Website owners must first obtain an SSL certificate from a certificate authority and then install it on their web server for their website to function properly (often a web host can handle this process). A certificate authority is an independent third-party organization that verifies that the website owner is who they claim to be. They retain a duplicate of each of the certifications they provide to their customers.

Is it possible to get a free SSL certificate?

SSL certificates are often charged for by many certificate authorities.

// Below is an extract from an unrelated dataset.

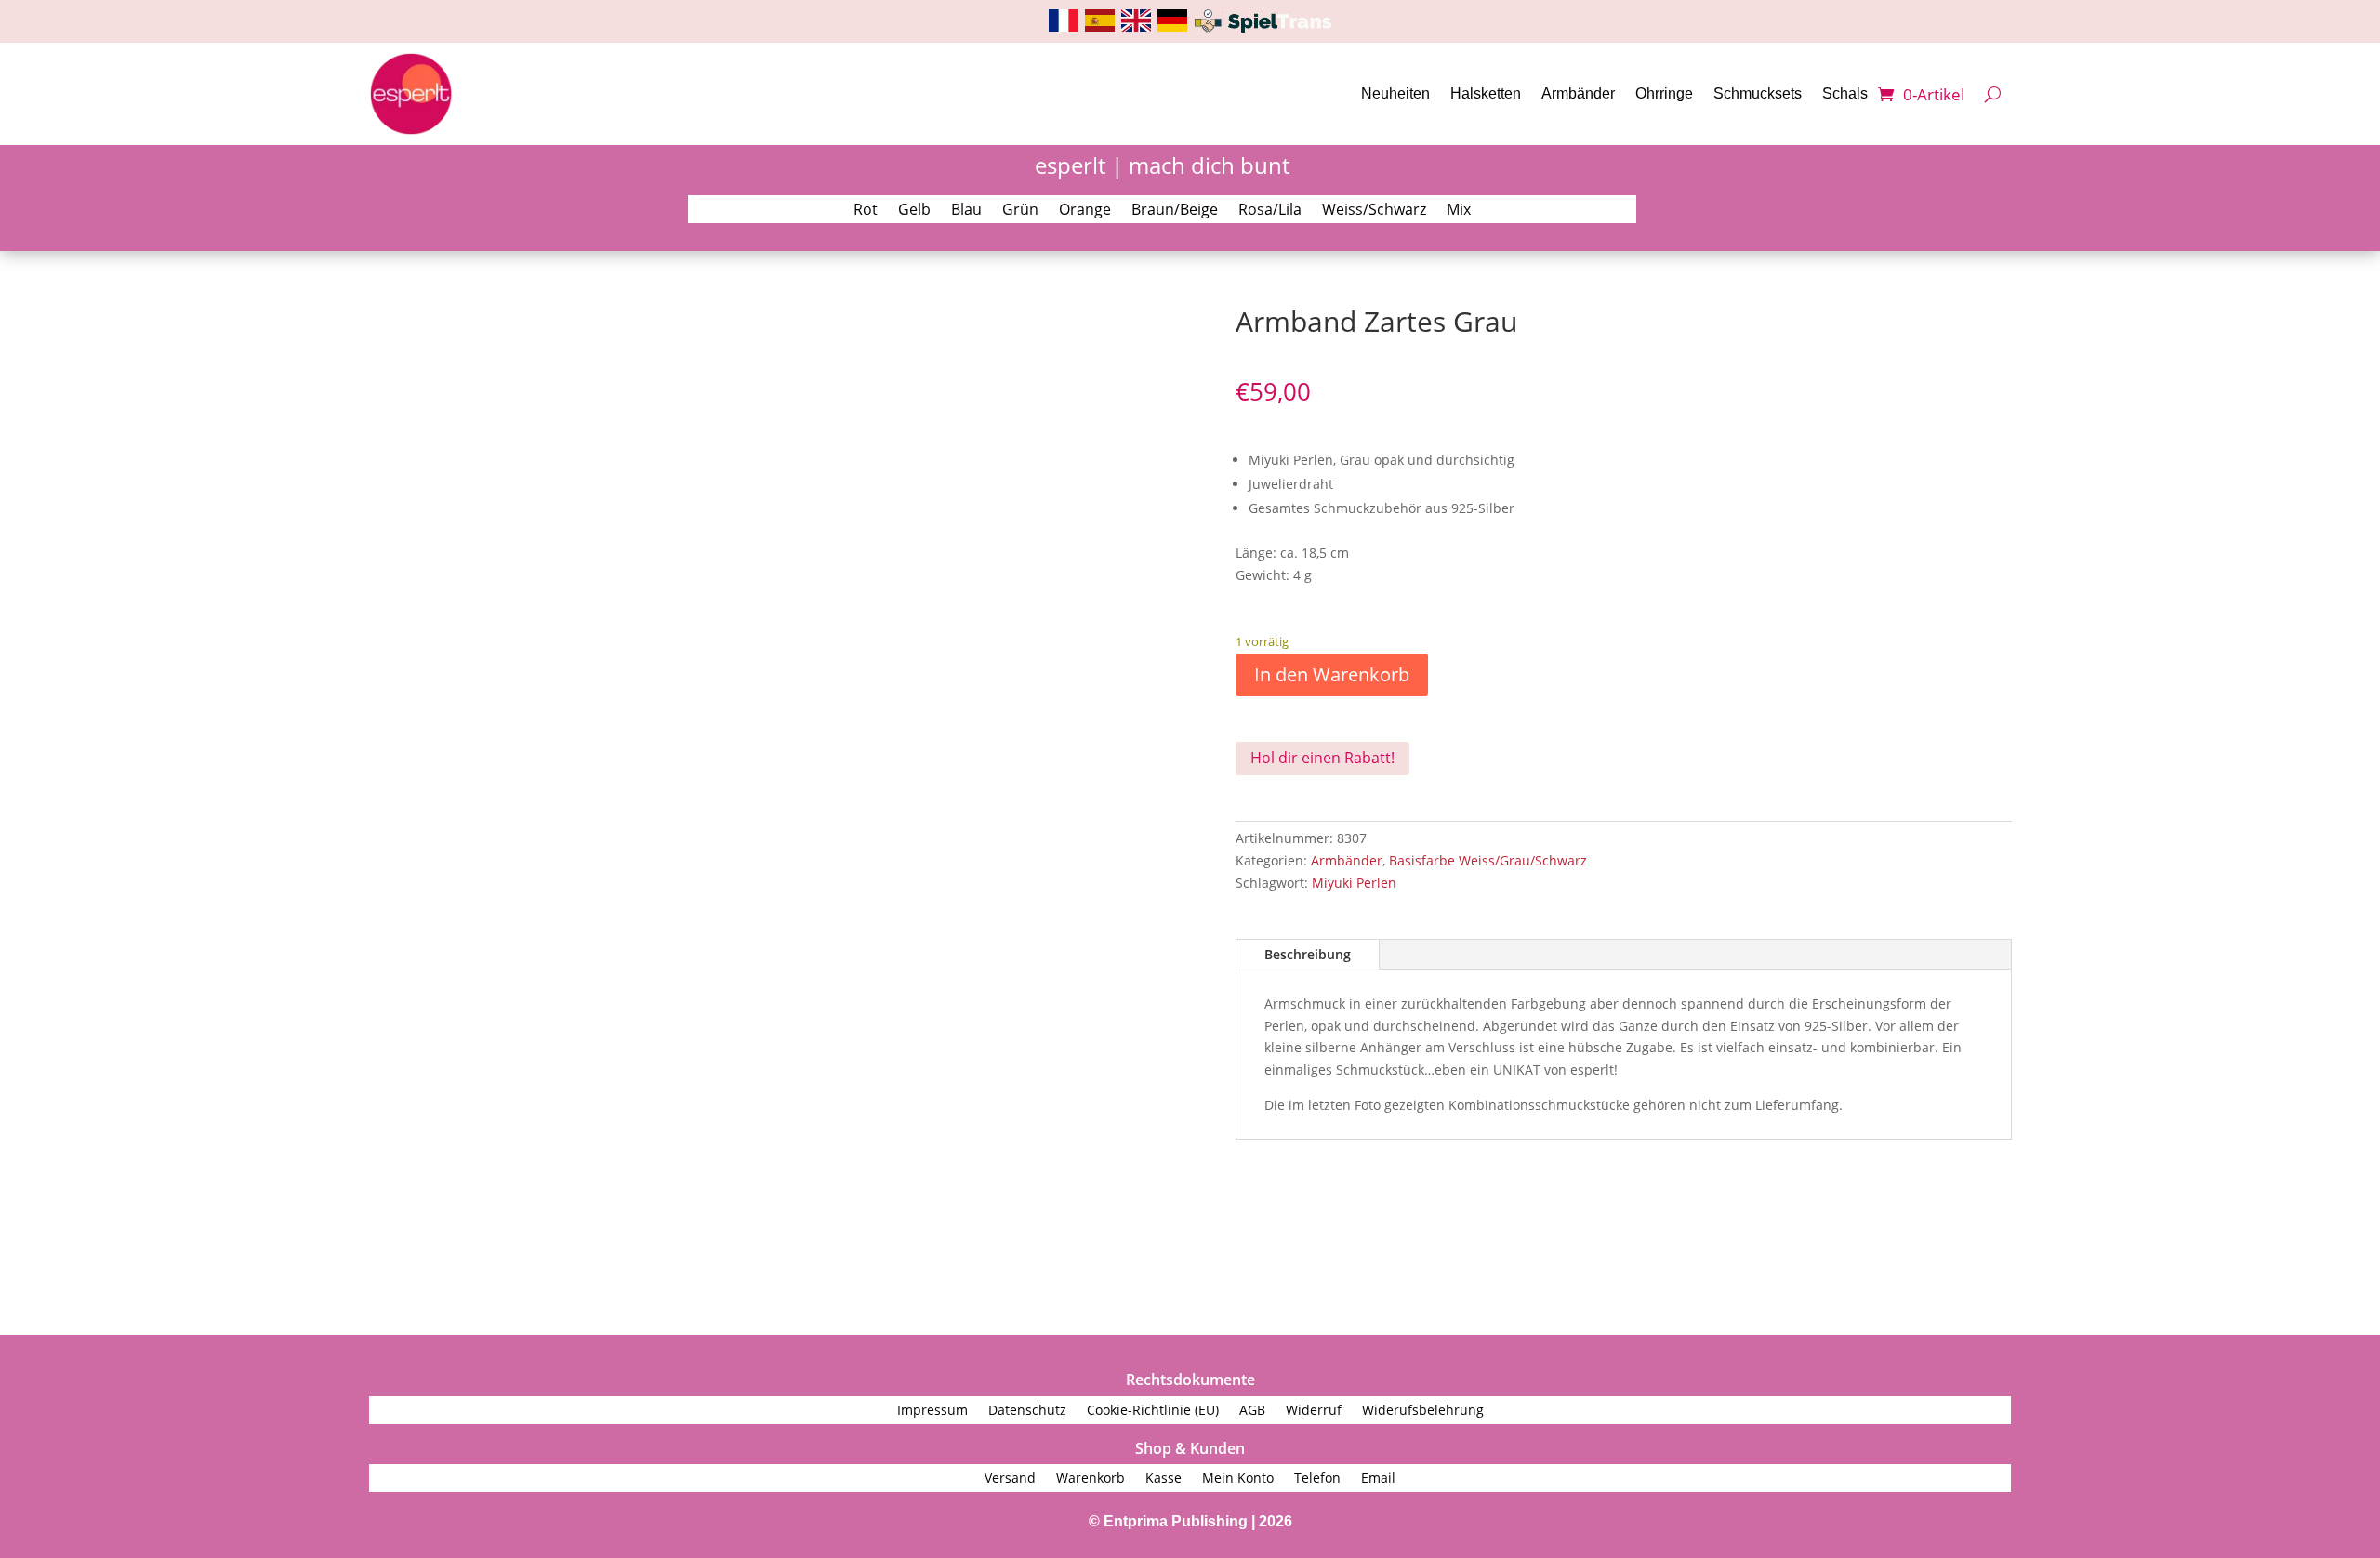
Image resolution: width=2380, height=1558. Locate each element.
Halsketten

Cloudflare provides free SSL certificates to assist in making the Internet more secure. Cloudflare was the first company to do so, and it was a security and performance company on the Internet. Cloudflare has also worked to improve the performance of SSL/TLS certificates, ensuring that websites transitioning from HTTP to HTTPS do not see any performance degradation. More information regarding Cloudflare’s SSL settings may be found in our developer guide.

What is the difference between HTTP and HTTPS?

HTML is an abbreviation for “HTTPS,” which means “secure.” HTTPS is simply HTTP over an SSL/TLS connection. In addition, traffic to and from a website with an HTTPS address is verified and encrypted using the SSL/TLS protocol, which was developed by the National Institute of Standards and Technology (NIST).

Many web browsers have begun to flag HTTP websites as “not secure” or “unsafe” to encourage the entire Internet community to migrate to the more secure HTTPS protocol. Users’ safety and data security are therefore paramount, and HTTPS has become important for establishing and maintaining confidence with customers. SSL/HTTPS concerns on a website should be investigated.